● ACTION ITEM:
After locating the line with "Instruction: Focus the", repeat it and every following line to the end of the listing, exactly. Omit the pictures.

● GIVEN RECORDS:
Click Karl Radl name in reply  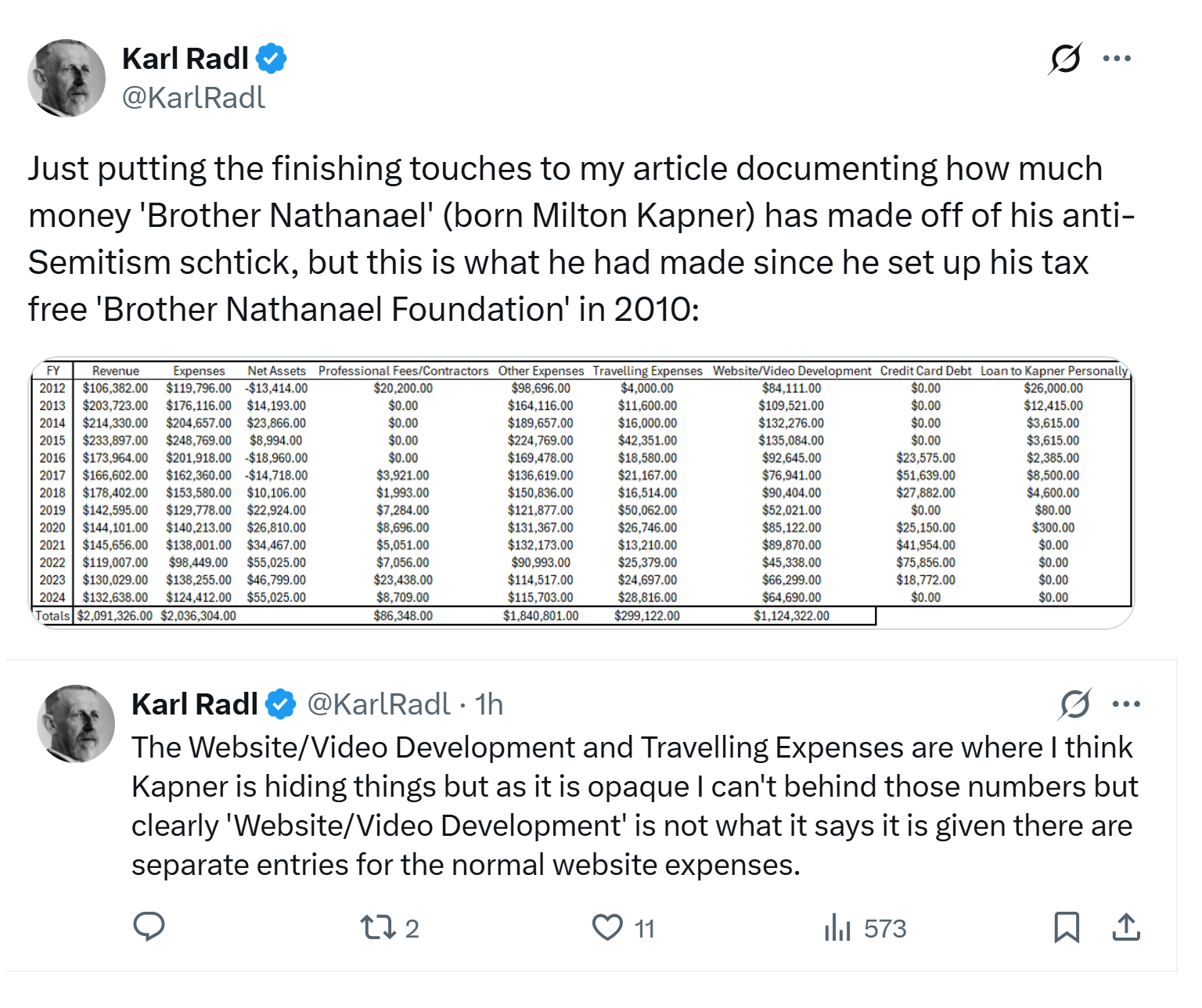click(195, 704)
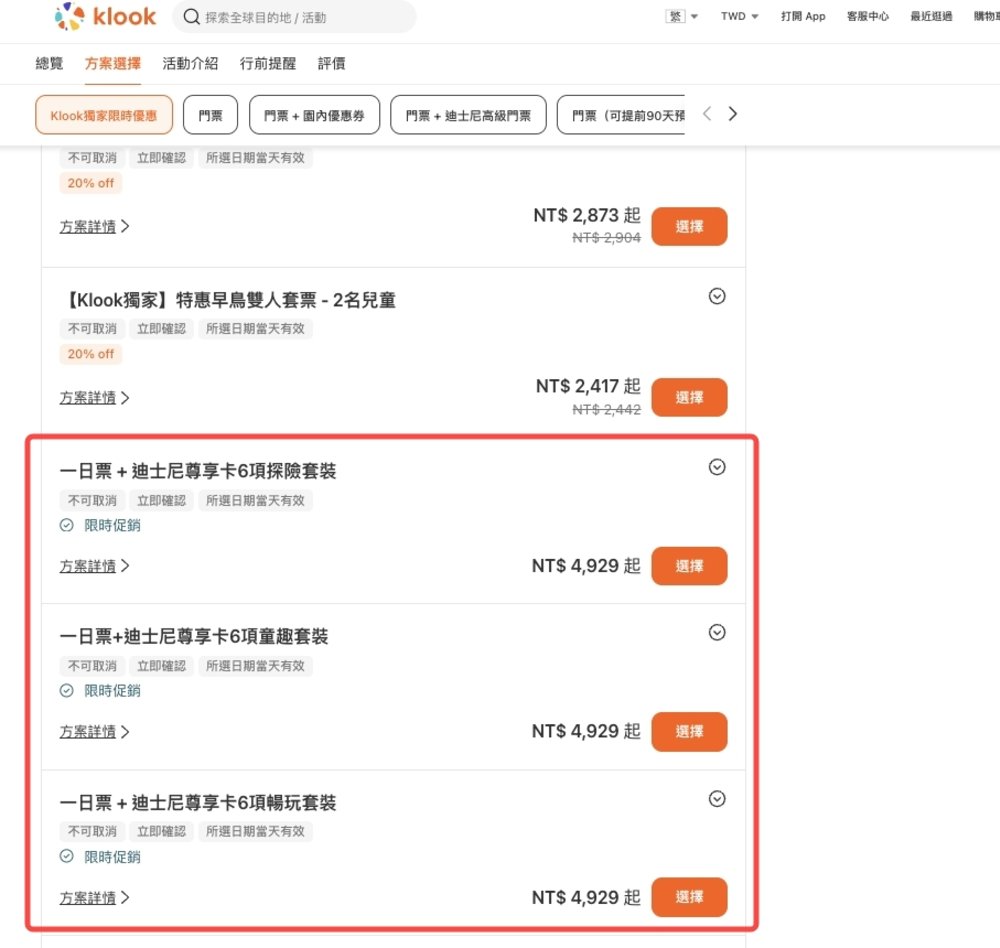Click the magnifier icon in the search bar
1000x948 pixels.
191,16
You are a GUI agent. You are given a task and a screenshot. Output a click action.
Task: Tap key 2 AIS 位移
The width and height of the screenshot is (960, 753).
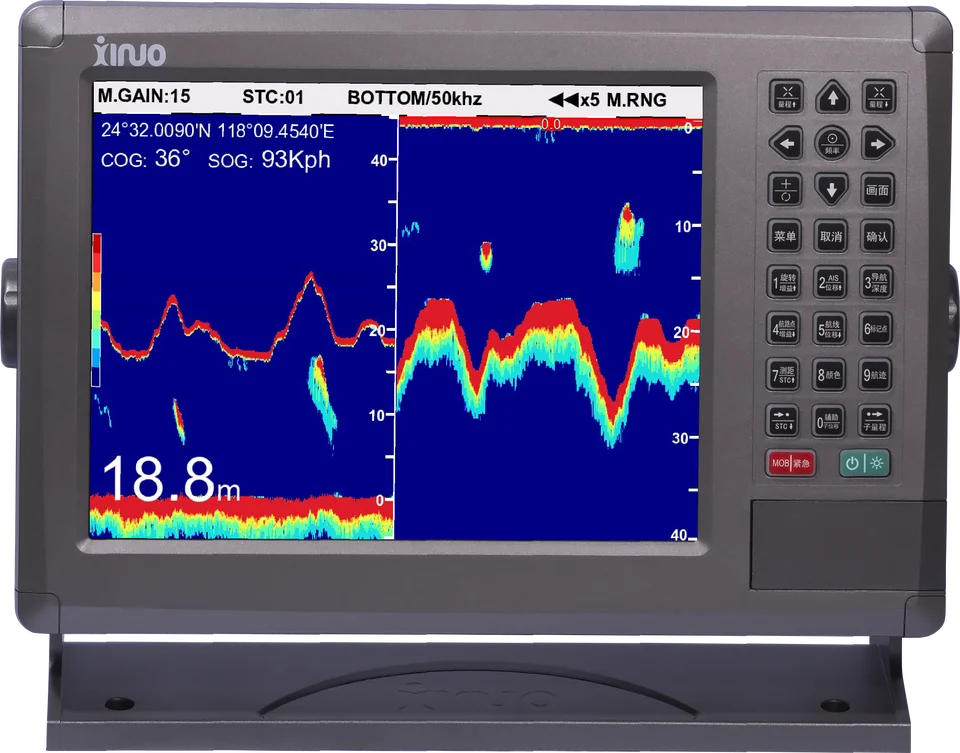click(x=830, y=282)
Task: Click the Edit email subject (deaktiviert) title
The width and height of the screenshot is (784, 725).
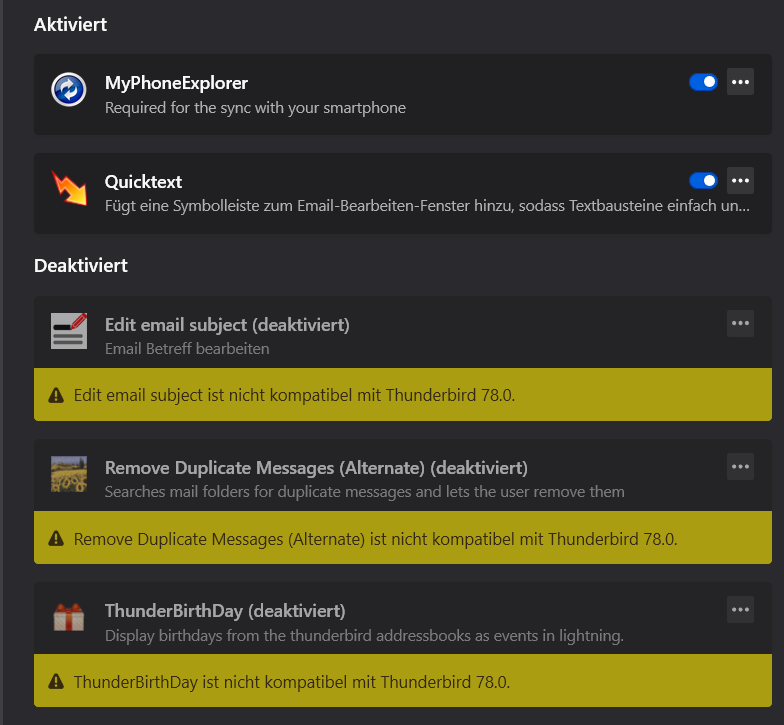Action: tap(227, 325)
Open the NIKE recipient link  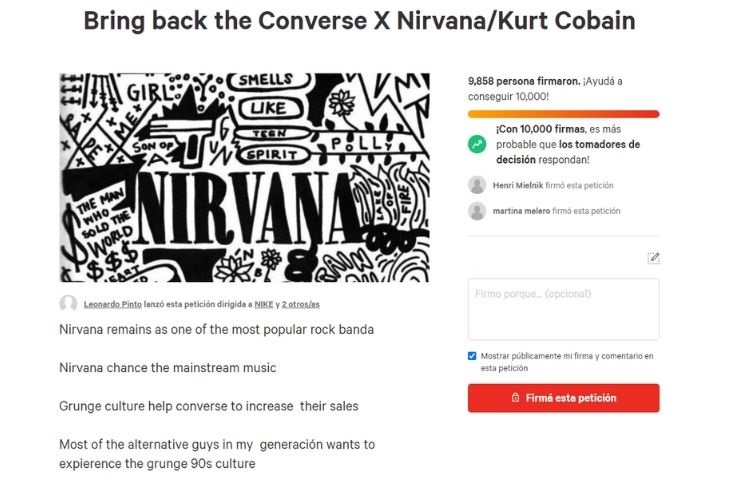click(x=264, y=304)
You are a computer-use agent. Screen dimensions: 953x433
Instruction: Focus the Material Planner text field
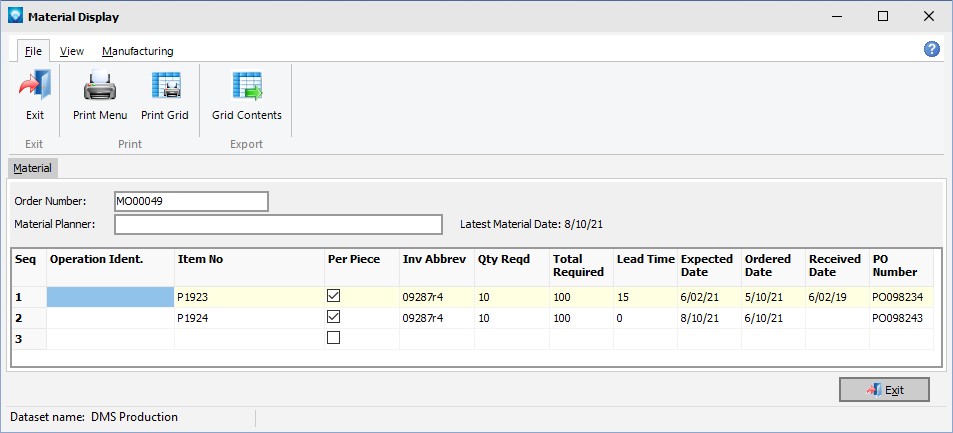[278, 224]
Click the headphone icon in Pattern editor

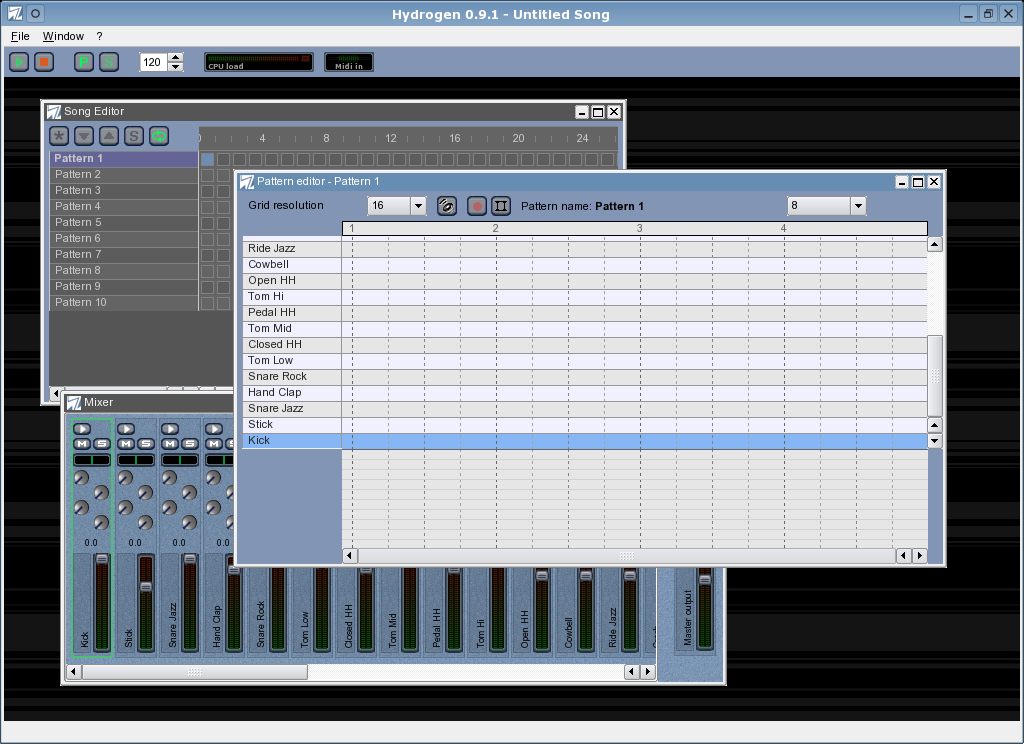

● YOUR RESPONSE:
Instruction: Focus the Material Planner text field
[278, 224]
Click the headphone icon in Pattern editor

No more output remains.